For Dy Buncio and her team, sensor technologies are becoming an active part of their multi-strand process that helps drive change and improvements at all levels of business, especially when it comes to issue resolution.
“As we navigate through the world, we use our senses to understand what to do and how to make decisions,” says Dy Buncio. “In this case, technology provides this additional level of insight that expands those senses and allows our learning to tackle challenges. So, anything that can provide us with a new source of data becomes an interesting prospect.”
The ability to add live data sources and feeds from sensor technology allows for additional levels of depth and insight—a tempting proposition, even to the historically conservative building industry.
“Sometimes, it can be a hard sell. But I find that the construction industry, individuals, and companies within the sector are moving a mile a minute,” she says. “Construction projects are fast-paced. There’s a lot of complex moving parts, and it’s hard to slow down and start to understand what technology like sensors can do for you. But when you integrate those data sources, analyze what that data is telling us, and start viewing it in new ways… you’ve unlocked an enormous lot of opportunity.”
While capturing data may be easier than ever before, applying best practices to draw out insights is still a significant challenge.
Processes and Problem Solving
Squaring technology’s ability to unlock opportunity with our capacity to implement it correctly brings a wealth of challenges. The lure of digital solutions can result in practitioners putting the cart before the horse and focusing on the tool over the issue that it is meant to address.
“I like to approach it from a problem-solving perspective and keep clients rooted in the reality of today, with an eye towards the opportunities clients want to grasp.” Dy Buncio says. “This can end up with our team highlighting the ability for sensors, plus additional technologies, to unlock opportunities and solve problems. But we really need to start having those conversations, the right way, at all levels of the organization.”
This helps add value throughout the production lifecycle. For VIATechnik, this means empowering clients to make “high velocity, high quality decisions” through data insights.
But those decisions are hard to capture when it comes to Covid.
Integration and Covid
The disruption and threat of Covid continues to be a long-term hazard for the sector. But it has thrown up a rare opportunity to learn more about operating in demanding environments, and the nature of contemporary tech implementation.

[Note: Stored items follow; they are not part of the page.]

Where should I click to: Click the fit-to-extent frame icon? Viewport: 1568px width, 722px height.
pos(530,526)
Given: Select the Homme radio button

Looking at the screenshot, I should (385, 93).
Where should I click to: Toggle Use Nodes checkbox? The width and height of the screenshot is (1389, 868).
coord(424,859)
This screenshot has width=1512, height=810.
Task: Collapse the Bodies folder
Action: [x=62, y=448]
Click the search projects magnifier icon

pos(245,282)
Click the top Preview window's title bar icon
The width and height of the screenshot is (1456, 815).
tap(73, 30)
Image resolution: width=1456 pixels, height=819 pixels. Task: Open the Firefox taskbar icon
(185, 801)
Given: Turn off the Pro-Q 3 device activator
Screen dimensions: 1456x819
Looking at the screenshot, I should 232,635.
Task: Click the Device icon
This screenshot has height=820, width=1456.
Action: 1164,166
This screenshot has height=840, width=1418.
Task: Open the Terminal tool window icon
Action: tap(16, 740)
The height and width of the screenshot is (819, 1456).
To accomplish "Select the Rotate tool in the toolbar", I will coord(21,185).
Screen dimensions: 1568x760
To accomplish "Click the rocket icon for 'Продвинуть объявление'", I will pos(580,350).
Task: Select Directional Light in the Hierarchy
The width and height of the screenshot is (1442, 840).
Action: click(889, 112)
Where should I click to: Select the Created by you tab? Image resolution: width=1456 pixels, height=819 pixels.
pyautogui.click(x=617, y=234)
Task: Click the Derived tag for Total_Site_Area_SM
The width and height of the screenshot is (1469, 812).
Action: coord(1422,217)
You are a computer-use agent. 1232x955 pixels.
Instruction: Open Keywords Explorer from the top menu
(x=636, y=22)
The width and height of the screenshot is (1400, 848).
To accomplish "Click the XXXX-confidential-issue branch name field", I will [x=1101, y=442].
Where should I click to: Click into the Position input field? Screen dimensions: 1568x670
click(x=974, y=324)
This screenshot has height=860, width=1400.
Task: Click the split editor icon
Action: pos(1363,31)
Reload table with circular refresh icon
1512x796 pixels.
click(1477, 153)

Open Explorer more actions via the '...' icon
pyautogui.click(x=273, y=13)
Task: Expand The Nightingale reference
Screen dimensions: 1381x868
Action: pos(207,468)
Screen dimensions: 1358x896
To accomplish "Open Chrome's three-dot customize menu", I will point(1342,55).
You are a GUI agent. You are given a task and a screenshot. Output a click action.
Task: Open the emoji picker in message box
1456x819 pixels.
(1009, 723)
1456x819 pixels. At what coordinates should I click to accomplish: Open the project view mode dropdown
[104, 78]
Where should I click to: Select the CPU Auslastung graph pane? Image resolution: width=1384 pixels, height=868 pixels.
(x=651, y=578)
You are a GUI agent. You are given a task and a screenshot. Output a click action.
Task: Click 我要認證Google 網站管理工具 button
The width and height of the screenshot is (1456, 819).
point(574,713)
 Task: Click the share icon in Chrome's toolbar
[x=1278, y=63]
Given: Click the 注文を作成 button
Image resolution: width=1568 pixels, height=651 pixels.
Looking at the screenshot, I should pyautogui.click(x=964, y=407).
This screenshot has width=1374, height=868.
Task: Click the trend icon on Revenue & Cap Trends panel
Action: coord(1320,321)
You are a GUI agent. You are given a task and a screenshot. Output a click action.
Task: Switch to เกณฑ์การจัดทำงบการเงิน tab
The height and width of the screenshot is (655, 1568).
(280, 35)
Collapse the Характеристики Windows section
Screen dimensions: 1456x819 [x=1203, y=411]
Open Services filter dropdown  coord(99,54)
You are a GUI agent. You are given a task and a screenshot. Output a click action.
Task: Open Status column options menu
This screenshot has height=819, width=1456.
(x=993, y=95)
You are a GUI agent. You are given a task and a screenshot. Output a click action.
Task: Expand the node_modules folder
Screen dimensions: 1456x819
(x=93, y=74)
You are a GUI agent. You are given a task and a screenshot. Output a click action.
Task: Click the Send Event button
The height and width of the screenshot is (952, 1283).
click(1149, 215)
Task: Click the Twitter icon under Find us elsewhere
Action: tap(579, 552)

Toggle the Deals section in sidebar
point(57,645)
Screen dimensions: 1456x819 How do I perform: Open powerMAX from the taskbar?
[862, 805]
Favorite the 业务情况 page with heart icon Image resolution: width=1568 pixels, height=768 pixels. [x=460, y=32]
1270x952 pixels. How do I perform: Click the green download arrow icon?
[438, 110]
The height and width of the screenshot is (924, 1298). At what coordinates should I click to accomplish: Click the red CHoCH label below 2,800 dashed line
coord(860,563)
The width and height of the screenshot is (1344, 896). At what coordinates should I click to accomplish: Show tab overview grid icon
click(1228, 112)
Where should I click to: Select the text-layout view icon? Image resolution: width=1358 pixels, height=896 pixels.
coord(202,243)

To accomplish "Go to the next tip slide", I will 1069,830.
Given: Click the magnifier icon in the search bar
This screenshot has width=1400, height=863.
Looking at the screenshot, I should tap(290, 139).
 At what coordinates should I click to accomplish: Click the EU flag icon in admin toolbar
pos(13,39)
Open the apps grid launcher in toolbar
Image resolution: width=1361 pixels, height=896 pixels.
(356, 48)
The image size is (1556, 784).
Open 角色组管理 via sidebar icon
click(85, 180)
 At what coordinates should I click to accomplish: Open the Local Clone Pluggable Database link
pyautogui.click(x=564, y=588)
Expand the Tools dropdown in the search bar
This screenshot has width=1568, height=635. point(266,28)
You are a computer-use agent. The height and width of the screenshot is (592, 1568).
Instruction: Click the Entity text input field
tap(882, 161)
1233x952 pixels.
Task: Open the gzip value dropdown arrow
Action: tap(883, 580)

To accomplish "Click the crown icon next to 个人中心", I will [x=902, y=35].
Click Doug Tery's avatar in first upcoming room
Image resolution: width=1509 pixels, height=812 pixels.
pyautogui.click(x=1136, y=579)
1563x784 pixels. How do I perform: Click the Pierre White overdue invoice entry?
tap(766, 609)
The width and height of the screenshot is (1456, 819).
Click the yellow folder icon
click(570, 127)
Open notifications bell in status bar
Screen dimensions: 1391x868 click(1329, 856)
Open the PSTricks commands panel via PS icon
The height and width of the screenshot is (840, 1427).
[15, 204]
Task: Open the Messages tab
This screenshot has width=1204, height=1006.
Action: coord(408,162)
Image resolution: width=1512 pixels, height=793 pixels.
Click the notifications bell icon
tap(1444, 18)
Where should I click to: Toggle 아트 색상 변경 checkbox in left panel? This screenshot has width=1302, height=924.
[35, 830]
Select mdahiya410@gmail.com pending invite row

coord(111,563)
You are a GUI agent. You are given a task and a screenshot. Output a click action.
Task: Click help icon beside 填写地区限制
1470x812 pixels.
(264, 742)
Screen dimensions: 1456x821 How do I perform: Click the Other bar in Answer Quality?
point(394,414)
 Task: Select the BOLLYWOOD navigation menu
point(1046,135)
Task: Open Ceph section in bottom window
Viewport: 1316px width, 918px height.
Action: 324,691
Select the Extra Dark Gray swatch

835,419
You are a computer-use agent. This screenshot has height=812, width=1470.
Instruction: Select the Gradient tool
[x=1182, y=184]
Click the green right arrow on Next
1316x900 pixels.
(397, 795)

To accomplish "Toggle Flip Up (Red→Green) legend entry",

“I think we’re all looking forward to this post-Covid environment. But one key takeaway for us is that we actually can conduct deployments much faster than we thought,” Dy Buncio says. “In some situations, cloud-based technology rolled out in a week instead of a year and a half. That showed us that we could move faster when there was an impetus to change.”
Ultimately, contemporary sensor tech allows teams to secure extensive data capture. The strategic deployment of sensors allows for creating feedback loops, as seen through recent efforts from Boston Dynamics and Trimble Inc.
However, the process does require a coordinated approach to integration. While acquiring information is one issue, understanding and actioning decisions is another question entirely.
“As creators of the built environment, we actually are tasked with predicting the future. But here and now is really where the insights and action come from,” says Dy Buncio. “It’s not necessarily one piece of technology we’re recommending to everybody, or one set of workflows. It’s the thought process, the framework, that we bring to our clients. We need to start thinking differently as we integrate our virtual design and construction experiences. Let’s make a new plan because better plans lead to better execution. And forthcoming change and challenges mean that we’re going to need them.”